Here’s some quick notes on how I think of LessWrong user data.
Any data that’s already public—reacts, tags, comments, etc—is fair game. It just seems nice to do some data science and help folks uncover interesting patterns here.
On the other side of the spectrum, me and the team generally never look at users’ up and downvotes, except in cases where there’s strong enough suspicion of malicious voting behavior (like targeted mass downvoting).
Then there’s stuff in the middle. Like, what if we tell a user “you and this user frequently upvote each other”? That particular example currently feels like it reveals too much private data. As another example, the other day me and a teammate had a discussion of whether, on the matchmaking page, we could show people recently active users who already checked you, to make it more likely you’d find a match. We tenatively postulated it would be fine to do this as long as seeing a name on your match page gave no more than like a 5:1 update about those people having checked you. We sketched out some algorithms to implement this, that would also be stable under repeated refreshing and similar. (We haven’t implemented the algorithm nor the feature yet.)
So my general take on features “in the middle” is for now to treat them on a case by case basis, with some principles like “try hard to avoid revealing anything that’s not already public, and if doing so, try to leave plausible deniability bounded by some number of leaked bits, only reveal metadata or aggregate data, reveal it only to one other or a smaller set of users, think about whether this is actually a piece of info that seems high or low stakes, and see if you can get away with just using data from people who opted in to revealing it”.

========

Directions:
(a) In the notes on LessWrong user data, how strong an update did the team tentatively allow a name on the match page to give about that person having checked you?
(b) Edit the notes on LessWrong user data from "Then there’s stuff" to "the feature yet.)", replacing "teammate" with "colleague".
(c) Proceed with the notes on LessWrong user data, picking up after their final sentence.

========

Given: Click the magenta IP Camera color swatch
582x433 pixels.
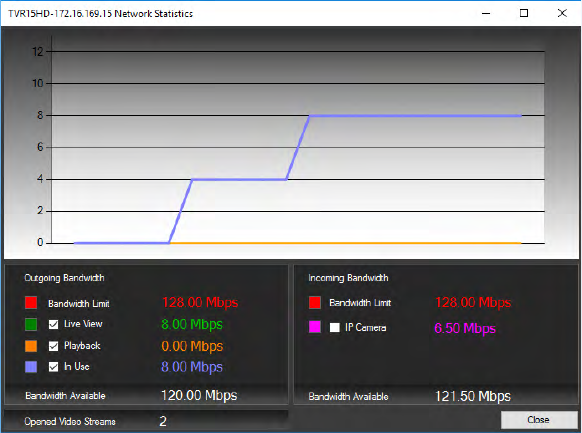Looking at the screenshot, I should (315, 327).
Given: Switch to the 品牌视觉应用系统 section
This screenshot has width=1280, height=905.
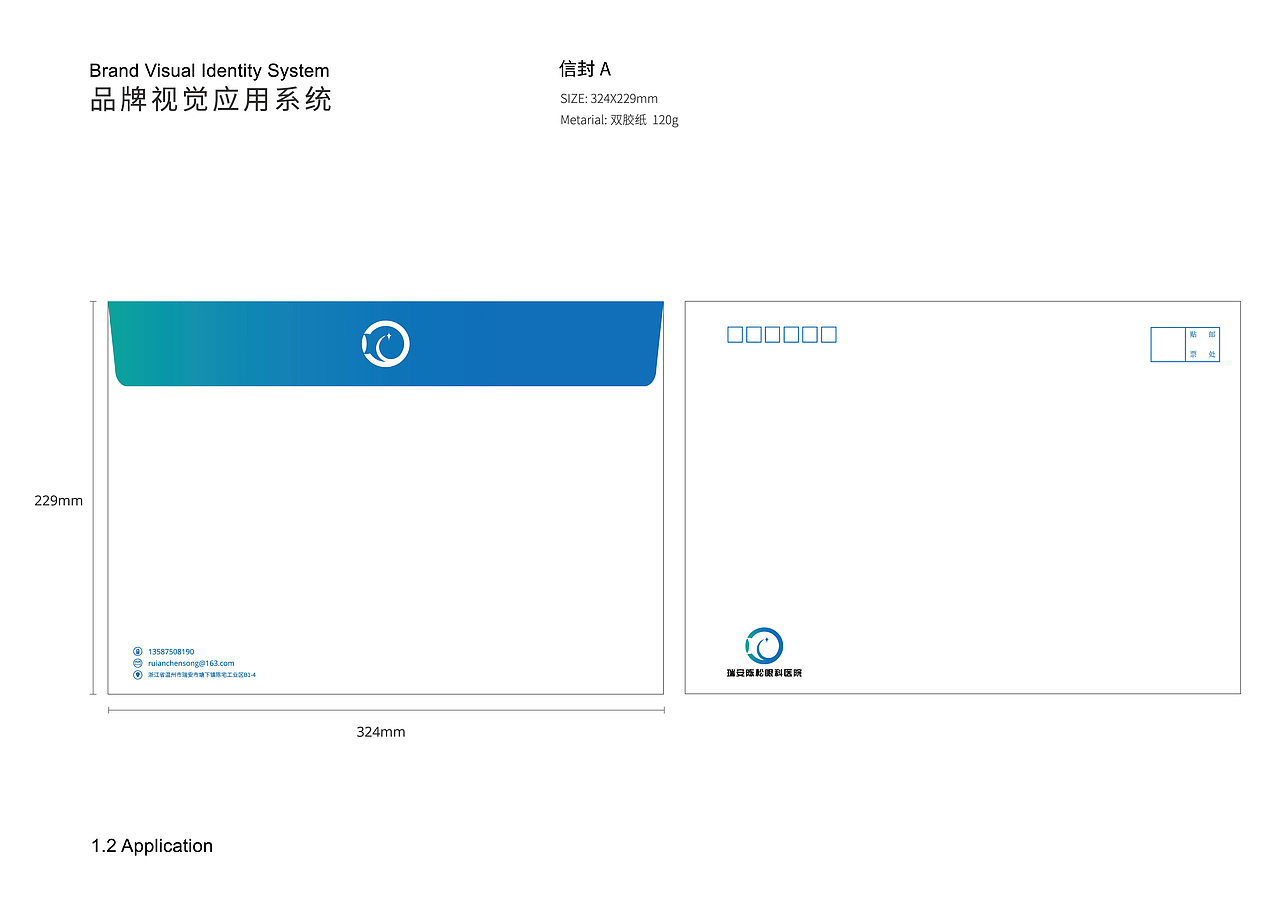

========

Answers to the exercises:
(a) No more than about a 5:1 update.

(b)
Then there’s stuff in the middle. Like, what if we tell a user “you and this user frequently upvote each other”? That particular example currently feels like it reveals too much private data. As another example, the other day me and a colleague had a discussion of whether, on the matchmaking page, we could show people recently active users who already checked you, to make it more likely you’d find a match. We tenatively postulated it would be fine to do this as long as seeing a name on your match page gave no more than like a 5:1 update about those people having checked you. We sketched out some algorithms to implement this, that would also be stable under repeated refreshing and similar. (We haven’t implemented the algorithm nor the feature yet.)

(c)
We tenatively postulated it would be fine to do this as long as seeing a name on your match page gave no more than like a 5:1 update about those people having checked you.
I would strongly advocate against this kind of thought; any such decision-making procedure relies on the assumption that you correctly figure out all the ways such information can be used, and that there isn’t a clever way an adversary can extract more information than you had thought. This is bound to fail—people come up with clever ways to extract more private information than anticipated all the time. For example:
We describe a class of attacks that can compromise the privacy of users’ Web-browsing histories. The attacks allow a malicious Web site to determine whether or not the user has recently visited some other, unrelated Web page. The malicious page can determine this information by measuring the time the user’s browser requires to perform certain operations. Since browsers perform various forms of caching, the time required for operations depends on the user’s browsing history; this paper shows that the resulting time variations convey enough information to compromise users’ privacy.
We apply our de-anonymization methodology to the Netflix Prize dataset, which contains anonymous movie ratings of 500,000 subscribers of Netflix, the world’s largest online movie rental service. We demonstrate that an adversary who knows only a little bit about an individual subscriber can easily identify this subscriber’s record in the dataset. Using the Internet Movie Database as the source of background knowledge, we successfully identified the Netflix records of known users, uncovering their apparent political preferences and other potentially sensitive information.
We present a framework for analyzing privacy and anonymity in social networks and develop a new re-identification algorithm targeting anonymized social network graphs. To demonstrate its effectiveness on real-world networks, we show that a third of the users who can be verified to have accounts on both Twitter, a popular microblogging service, and Flickr, an online photo-sharing site, can be re-identified in the anonymous Twitter graph with only a 12% error rate. Our de-anonymization algorithm is based purely on the network topology, does not require creation of a large number of dummy “sybil” nodes, is robust to noise and all existing defenses, and works even when the overlap between the target network and the adversary’s auxiliary information is small.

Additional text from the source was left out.